Flussi crescenti di turisti, prevalentemente giovani, che visitano la nostra città e che vogliono tornare a vederla, tassi di occupazione alberghiera oltre il 70%, rifunzionalizzazioni ingenti a uso ricettivo degli immobili, 18 milioni di gettito da tassa di soggiorno nel 2023, notti di pernottamento che superano quelle di Firenze e Venezia danno atto che il turismo a Napoli è esploso. E al di là degli orgogli campanilisti e della gratificazione economica degli operatori, si parla ormai di overtourism.
Non si possono infatti tacere il senso di invasione che pervade ormai gli abitanti della città, la maggiore produzione di rifiuti non tempestivamente smaltiti, l’occupazione poco qualificata generata dal turismo che sicuramente non eleva il livello culturale della città, la scomparsa di uno stock immobiliare per locazioni residenziali, l’effetto sulle altre economie locali, particolarmente il commercio di prossimità e l’artigianato di tradizione.
E su quest’ultimo aspetto Nagorà si chiede cosa stia accadendo negli altri settori. Quelli che a Napoli hanno sempre avuto spazi, tradizione e riconoscimento.
L’industria, l’artigianato, i servizi e, tra questi, il commercio come stanno messi?
Il primo rapporto sull’economia della città, orgogliosamente e recentemente presentato dal Comune di Napoli, narra di una città con un tessuto di imprese vivo e dinamico ma frammentato e poco orientate ai settori a più alta specializzazione tecnologica…. Una città dove il PIL proviene innanzitutto dal settore dei servizi (87,3%) - nel quale rientrano turismo e commercio - poi dall’industria (12,3%) ed in via residuale dall’ agricoltura (0,4%).

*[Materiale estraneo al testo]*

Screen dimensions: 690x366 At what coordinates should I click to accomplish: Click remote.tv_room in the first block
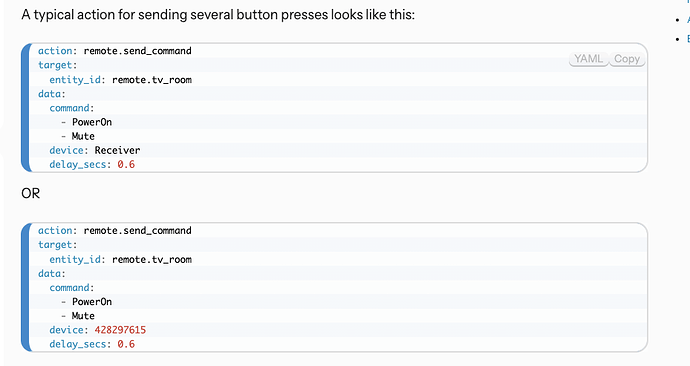click(x=152, y=80)
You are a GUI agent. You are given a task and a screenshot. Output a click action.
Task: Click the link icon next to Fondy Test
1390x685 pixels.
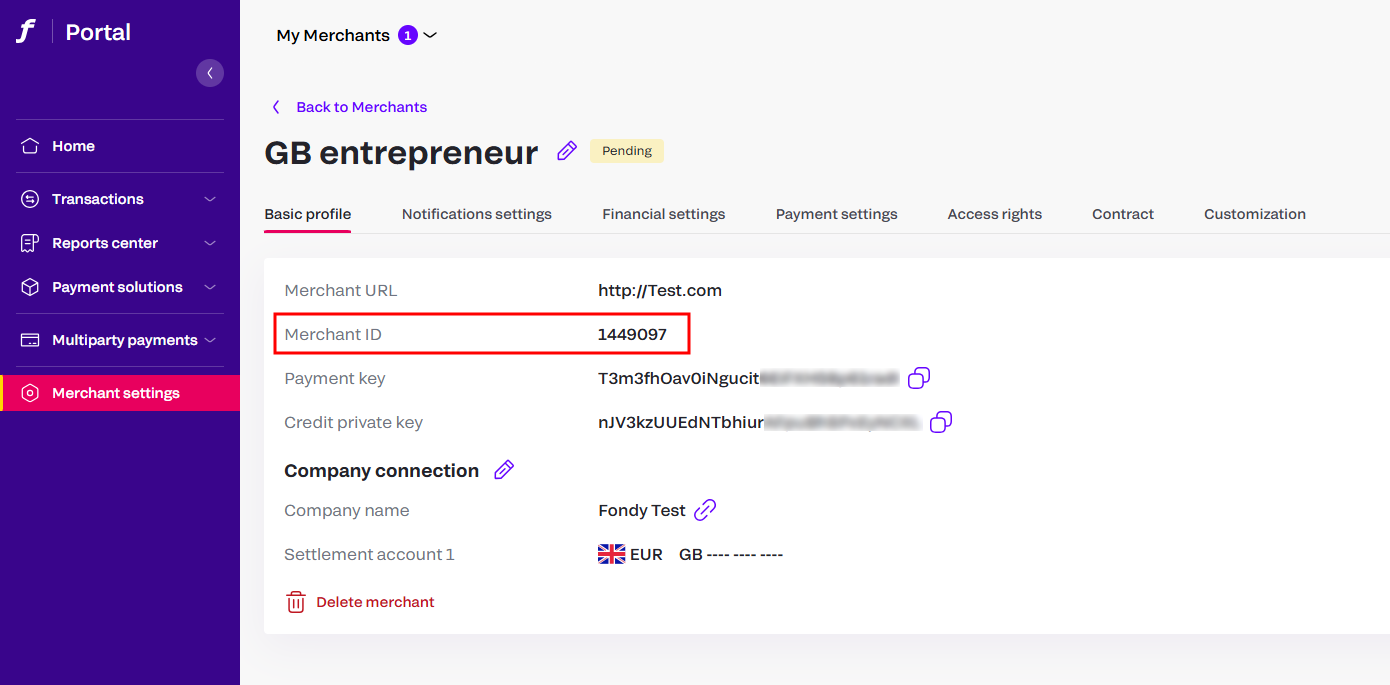(705, 510)
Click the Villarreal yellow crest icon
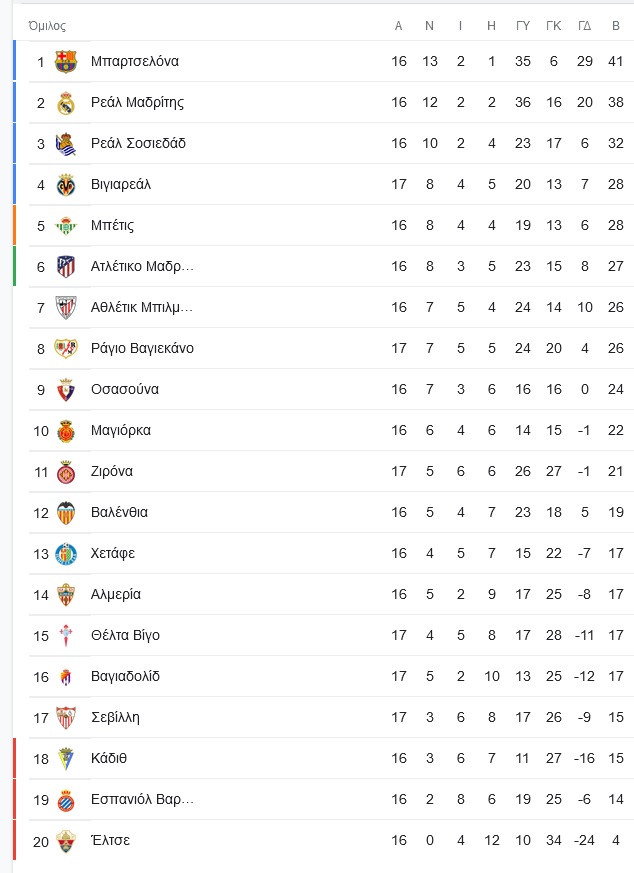 pos(66,184)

L’industria manifatturiera – come è noto - è in calo da anni segnando la progressiva deindustrializzazione della città, che ha il suo caso esemplare nella chiusura delle aziende di produzione dell’area orientale e della fine dell’attività siderurgica dell’area occidentale. Tali attività sembrano sostituite solo in parte da un terziario, peraltro, non particolarmente innovativo o illo tempore delocalizzate nell’area metropolitana.
Il commercio, a parte la prosperità crescente del food&beverage, vive – secondo la recente fotografia di Svimez – sul nostro territorio una significativa flessione in termini di imprese attive e di occupazione particolarmente di quello al dettaglio, scalzato, qui più che altrove secondo i dati, dal fenomeno crescente delle vendite online.
Sul fronte dell’artigianato sono in evidente espansione i settori del benessere (acconciatori, estetisti e tatuatori), ma non altrettanto quelli dell’artigianato storico e di tradizione, dei capolavori sartoriali, dei guanti del Rione Sanità, delle botteghe di Spaccanapoli e San Biagio dei Librai, del corallo di Torre del Greco, dei ceramisti, gioiellieri, creatori di calzature, cravatte, e ombrelli.
Sono tutte economie importanti, che oltre a generare PIL e occupazione, conferiscono competenza creativa, unicità, eccellenza, attrattività e identità al nostro territorio.
Consapevoli che Napoli non possa vivere di solo turismo ci chiediamo se le altre attività economiche siano sufficientemente valorizzate e supportate o se occorrano azioni di protezione e di promozione. Lo chiediamo ai nostri lettori, che sempre più aumentano e contribuiscono a rendere Nagorà uno stimolante laboratorio di idee!